A mother plays with her child on the floor

I'm a Mom With Epilepsy – Here Are My Tips

Motherhood and epilepsy... Y'all, it has been a wild ride!

Are you a new mom with epilepsy?

I have made it more than a year into this world of motherhood, how crazy and exciting it has been. Everyone told me that I was crazy for having a baby while also having chronic illnesses, but it has been nothing short of amazing, even on the most difficult days.

At this point, I have learned a few tips and tricks to make life easier on those rough days. I thought I would share them here for any other mommas, soon-to-be mommas, or considering to be mommas!

1. Informing medics about my new baby

First! Make sure your local medics know you have a baby! When my address goes over the scanner whether police or medical, it is listed in a file that they are to look for a baby on the premises before they take me to the hospital. This is incredibly important for when I am unconscious or in the postictal state after a seizure.

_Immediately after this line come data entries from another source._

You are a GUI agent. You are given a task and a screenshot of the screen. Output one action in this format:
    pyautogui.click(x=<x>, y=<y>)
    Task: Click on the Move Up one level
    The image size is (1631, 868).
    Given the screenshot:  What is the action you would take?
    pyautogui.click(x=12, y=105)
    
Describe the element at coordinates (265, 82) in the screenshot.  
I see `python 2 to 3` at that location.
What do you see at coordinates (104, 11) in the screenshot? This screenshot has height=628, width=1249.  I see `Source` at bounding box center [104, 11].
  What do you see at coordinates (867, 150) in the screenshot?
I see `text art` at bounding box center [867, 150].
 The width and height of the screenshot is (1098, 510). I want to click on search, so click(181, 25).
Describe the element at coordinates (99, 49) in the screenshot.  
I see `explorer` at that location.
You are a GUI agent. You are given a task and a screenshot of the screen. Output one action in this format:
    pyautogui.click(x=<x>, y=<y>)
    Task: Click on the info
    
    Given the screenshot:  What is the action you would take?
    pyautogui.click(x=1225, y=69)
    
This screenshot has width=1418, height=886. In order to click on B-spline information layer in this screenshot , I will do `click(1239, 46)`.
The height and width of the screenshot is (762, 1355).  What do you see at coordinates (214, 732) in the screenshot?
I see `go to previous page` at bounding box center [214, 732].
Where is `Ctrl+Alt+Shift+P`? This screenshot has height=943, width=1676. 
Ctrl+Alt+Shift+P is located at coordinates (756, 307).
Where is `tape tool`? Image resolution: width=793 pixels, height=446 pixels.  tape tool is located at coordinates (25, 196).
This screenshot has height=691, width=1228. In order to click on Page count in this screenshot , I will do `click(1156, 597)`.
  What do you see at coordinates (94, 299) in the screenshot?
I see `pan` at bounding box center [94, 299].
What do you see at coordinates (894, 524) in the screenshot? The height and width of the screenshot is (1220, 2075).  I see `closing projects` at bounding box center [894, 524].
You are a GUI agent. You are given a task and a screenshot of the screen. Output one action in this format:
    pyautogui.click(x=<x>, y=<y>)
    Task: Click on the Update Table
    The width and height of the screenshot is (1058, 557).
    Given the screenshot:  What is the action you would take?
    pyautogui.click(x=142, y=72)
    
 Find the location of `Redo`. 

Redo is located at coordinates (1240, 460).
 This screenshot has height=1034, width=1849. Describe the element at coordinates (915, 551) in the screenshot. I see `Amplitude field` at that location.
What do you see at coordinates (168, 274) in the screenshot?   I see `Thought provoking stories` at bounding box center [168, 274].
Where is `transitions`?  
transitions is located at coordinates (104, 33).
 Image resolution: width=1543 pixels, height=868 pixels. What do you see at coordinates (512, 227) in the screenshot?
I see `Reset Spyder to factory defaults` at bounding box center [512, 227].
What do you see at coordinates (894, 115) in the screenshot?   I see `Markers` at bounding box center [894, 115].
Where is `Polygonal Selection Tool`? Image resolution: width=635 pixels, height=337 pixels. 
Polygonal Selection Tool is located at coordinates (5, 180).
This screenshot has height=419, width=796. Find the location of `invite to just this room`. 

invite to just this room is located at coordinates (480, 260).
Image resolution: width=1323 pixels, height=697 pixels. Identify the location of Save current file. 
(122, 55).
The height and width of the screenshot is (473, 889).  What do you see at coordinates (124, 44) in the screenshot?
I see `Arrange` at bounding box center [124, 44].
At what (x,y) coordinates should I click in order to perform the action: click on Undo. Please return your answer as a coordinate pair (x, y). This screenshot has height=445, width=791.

My boyfriend works out of town and so often it is just the baby and I at home, so if for any reason 911 is called, it would be so important for them to come in with the knowledge that I have a child on the premises.

Keep emergency contacts updated

Now, with that being said I also have listed 2 emergency contacts that the police officers can call to come and pick up my son in the case that I am in a life threatening emergency and he cannot be transported to the hospital with me. If it is not a life-threatening emergency my son will ride in the ambulance to the hospital with me (my decision with approval from the emergency team).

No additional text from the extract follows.